# BRIEF
Report each line of the records below that uses the word "thumbnail".
****************
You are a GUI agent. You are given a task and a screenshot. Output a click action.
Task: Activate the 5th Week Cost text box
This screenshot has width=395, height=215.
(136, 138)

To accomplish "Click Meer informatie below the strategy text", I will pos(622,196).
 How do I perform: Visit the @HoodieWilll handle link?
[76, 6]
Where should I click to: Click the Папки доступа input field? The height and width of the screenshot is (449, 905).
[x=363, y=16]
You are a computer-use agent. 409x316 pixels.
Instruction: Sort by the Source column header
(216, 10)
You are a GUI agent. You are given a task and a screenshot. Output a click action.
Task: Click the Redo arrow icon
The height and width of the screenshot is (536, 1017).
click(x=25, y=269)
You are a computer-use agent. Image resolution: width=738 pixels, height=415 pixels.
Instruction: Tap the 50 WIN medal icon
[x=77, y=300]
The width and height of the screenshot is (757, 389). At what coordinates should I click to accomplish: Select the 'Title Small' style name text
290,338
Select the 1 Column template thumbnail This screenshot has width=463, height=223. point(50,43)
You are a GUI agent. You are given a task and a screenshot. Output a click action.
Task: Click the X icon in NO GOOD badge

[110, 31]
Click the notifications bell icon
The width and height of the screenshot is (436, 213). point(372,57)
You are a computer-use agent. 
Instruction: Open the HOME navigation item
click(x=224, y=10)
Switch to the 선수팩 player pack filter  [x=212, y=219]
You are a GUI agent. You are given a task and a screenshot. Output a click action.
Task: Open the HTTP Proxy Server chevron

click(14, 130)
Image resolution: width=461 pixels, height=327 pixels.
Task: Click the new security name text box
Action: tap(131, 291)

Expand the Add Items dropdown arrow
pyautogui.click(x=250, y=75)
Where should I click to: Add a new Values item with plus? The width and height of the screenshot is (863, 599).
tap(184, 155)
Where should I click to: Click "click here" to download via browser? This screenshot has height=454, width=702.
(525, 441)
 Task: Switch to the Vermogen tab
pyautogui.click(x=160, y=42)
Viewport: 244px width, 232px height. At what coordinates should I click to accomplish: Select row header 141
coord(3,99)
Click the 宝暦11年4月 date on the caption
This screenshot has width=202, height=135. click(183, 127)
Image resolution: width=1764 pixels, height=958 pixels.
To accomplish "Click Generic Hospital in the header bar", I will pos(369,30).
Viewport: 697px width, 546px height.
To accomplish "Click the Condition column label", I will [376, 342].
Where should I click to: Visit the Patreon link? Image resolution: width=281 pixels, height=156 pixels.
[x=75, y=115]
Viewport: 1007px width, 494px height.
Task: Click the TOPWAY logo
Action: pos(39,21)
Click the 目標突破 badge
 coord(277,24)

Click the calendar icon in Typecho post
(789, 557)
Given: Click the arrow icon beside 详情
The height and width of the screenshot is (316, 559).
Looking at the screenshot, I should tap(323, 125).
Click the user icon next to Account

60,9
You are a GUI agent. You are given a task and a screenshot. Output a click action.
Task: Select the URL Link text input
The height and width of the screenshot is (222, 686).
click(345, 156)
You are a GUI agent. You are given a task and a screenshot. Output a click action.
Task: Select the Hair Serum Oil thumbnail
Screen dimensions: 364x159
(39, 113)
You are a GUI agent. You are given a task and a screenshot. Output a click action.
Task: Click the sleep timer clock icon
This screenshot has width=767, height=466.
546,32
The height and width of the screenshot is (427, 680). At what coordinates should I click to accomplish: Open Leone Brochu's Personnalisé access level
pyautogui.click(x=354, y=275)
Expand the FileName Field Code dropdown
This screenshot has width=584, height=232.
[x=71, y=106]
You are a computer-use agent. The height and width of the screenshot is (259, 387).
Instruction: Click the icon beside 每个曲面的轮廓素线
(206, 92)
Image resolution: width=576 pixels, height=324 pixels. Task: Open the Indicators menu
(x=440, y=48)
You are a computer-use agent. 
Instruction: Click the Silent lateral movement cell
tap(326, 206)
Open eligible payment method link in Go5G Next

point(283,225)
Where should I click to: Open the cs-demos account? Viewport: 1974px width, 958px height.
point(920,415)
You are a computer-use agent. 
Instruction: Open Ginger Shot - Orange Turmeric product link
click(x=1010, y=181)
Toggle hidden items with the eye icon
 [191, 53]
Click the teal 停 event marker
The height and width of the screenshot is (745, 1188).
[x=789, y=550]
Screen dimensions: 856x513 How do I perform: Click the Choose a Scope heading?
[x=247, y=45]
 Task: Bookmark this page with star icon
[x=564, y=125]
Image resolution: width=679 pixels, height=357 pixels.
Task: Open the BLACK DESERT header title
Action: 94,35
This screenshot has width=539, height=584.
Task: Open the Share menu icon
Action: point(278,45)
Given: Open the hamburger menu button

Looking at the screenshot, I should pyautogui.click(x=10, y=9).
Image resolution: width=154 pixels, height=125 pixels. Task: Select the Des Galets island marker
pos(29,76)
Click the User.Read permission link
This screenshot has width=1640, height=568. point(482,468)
****************
# TASK RESPONSE
Select the 1 Column template thumbnail This screenshot has width=463, height=223. point(50,43)
Task: Select the Hair Serum Oil thumbnail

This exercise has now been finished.